There is no Merlin, no ubiquitous humor from that wizened archetype of knowledge and magic. Replacing him, is the Mage (played by Astrid Bergès-Frisbey), a female magician, who has learned her skills from Merlin. In my opinion, the introduction of this character does not detract fropm the original Myth, yet colours it with yet another change, which reduces further the tenor of the production, of not the essence of the myth.

From the first Scene, we are also introduced to Bedivere, later to become Sir Bedivere (played by Djimon Hounsou), who played a good role in Gladiator. He is also the first major separation from reality…and is to be considered a full-on Cultural appropriation by the Producers and Writers of this Movie, against the root and stock of the Myth, as well as deliberately falsifying the integrity of a true ‘folk-tale’. Self-aggrandizement is the only possible reason for this display; not to mention the personal disrespect for the very Wombs of which these ‘artistic’ men sprung.

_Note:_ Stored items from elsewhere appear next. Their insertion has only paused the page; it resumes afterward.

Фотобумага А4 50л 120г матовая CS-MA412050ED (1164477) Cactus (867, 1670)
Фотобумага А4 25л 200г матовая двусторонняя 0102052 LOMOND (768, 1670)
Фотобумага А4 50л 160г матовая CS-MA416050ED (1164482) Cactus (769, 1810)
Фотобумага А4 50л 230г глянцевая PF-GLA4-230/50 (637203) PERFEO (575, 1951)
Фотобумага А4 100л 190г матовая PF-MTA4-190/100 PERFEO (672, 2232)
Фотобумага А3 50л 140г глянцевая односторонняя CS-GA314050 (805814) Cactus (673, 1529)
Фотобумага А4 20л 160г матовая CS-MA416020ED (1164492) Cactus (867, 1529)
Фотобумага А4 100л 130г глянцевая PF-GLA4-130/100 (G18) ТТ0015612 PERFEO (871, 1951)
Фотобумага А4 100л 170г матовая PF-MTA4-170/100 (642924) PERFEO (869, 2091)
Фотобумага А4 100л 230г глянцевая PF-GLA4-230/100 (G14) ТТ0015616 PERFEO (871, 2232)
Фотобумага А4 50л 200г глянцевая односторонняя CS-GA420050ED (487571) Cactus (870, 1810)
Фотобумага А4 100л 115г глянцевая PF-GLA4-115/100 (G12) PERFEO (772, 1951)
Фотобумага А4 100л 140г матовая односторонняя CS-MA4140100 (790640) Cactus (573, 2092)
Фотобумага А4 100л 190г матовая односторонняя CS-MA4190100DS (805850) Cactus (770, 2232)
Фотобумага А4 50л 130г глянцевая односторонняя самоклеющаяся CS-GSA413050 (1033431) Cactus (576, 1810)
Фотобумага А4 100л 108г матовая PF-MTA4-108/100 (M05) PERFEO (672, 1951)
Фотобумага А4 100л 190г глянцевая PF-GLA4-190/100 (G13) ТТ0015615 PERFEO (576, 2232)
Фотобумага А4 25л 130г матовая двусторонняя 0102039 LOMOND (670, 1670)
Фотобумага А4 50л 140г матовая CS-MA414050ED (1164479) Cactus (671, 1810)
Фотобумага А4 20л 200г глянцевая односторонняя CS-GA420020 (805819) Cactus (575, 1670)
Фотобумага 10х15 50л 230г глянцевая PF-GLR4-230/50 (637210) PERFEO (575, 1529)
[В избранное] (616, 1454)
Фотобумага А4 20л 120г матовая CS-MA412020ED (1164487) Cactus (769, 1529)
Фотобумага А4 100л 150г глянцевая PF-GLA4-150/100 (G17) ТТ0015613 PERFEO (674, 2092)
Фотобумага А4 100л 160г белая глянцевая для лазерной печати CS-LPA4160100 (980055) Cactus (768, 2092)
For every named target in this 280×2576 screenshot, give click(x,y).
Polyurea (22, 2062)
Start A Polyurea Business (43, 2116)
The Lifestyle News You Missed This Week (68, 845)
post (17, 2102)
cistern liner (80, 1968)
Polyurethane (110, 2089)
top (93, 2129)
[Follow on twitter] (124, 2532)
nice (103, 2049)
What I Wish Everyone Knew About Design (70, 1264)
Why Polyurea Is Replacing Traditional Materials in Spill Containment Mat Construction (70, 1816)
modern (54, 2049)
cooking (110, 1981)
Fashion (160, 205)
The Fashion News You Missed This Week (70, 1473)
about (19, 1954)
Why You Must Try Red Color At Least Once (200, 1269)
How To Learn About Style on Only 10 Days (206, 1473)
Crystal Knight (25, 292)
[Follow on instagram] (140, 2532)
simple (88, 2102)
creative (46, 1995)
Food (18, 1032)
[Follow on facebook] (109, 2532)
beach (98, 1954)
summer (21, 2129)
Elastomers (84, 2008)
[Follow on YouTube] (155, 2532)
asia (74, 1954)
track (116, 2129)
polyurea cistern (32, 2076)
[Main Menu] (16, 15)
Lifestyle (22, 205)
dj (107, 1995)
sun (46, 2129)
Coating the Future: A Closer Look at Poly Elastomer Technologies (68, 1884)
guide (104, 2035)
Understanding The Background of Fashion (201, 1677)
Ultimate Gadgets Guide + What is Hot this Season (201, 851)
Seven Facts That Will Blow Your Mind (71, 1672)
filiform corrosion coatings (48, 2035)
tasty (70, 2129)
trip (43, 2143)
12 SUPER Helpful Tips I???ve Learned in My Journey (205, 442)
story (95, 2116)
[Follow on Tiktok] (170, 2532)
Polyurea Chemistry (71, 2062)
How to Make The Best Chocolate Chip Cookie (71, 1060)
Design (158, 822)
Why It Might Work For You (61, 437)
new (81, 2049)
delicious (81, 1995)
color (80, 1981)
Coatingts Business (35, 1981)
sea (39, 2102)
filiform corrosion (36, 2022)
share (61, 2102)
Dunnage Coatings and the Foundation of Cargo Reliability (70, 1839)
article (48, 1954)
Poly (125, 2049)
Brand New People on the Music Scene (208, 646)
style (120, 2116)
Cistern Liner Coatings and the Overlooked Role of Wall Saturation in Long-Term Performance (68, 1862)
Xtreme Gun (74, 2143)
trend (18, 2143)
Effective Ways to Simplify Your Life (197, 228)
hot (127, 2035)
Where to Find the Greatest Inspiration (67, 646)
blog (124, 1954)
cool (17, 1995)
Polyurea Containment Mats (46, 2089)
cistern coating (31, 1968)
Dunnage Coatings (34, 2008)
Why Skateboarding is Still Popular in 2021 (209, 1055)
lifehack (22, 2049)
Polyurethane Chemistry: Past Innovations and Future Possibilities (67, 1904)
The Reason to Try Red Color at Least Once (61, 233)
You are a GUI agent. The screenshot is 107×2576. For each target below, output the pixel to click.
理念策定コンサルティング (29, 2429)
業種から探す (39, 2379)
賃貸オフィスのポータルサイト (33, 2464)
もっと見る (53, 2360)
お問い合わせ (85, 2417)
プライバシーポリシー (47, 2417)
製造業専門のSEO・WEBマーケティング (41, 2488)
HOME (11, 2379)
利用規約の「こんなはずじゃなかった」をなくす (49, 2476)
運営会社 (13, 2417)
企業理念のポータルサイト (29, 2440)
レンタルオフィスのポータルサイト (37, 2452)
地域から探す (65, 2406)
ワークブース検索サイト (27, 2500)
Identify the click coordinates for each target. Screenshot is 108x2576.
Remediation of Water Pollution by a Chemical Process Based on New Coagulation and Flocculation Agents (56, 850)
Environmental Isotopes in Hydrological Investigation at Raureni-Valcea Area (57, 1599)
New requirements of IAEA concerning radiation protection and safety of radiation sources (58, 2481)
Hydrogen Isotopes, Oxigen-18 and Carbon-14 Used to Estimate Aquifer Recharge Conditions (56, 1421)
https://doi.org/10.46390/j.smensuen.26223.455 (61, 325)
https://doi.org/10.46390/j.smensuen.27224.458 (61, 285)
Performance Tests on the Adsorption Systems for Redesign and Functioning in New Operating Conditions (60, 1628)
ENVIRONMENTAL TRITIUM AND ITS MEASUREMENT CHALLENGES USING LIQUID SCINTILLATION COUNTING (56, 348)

Jude Law, in my opinion, gives the absolutely best performance of the entire Production. One feels the visceral jealousy and hatred Vortigern bears against, firstly, Uther, then to Arthur. He murders is own lovely Wife, to satiate the demon-spawn female denizens of the deep underbelly of his castle. This, however, is just the beginning of what he must do, to achieve Power.

The Cinematography is brilliant.

I felt that the CG was a little too much, but was nicely merged with its human counterparts.

This Movie is a shame on many levels, yet is brilliantly done (if you like GR’s style), the Budget of 175m not withstanding. If the plan to create 5 more Movies in this Franchise is to be believed or, indeed, attended, they will have to do much streamlining.

All in all, upon leaving the Theater, I was left quite alone in my thoughts, and none too happy or overpowering. There was no sense of Honour, nor of legacy. This was a movie bereft of Soul.

On another level, the sheer audacity of the constriction of form, that is, from the prime sources available to these Writers, is nothing short of cultural destruction, if not simple deconstruction. Since visuals can and do last a ‘lifetime’, one wonders what the purpose is, really, to introduce a full new generation to the fraud, which is King Arthur: Legend of The Sword?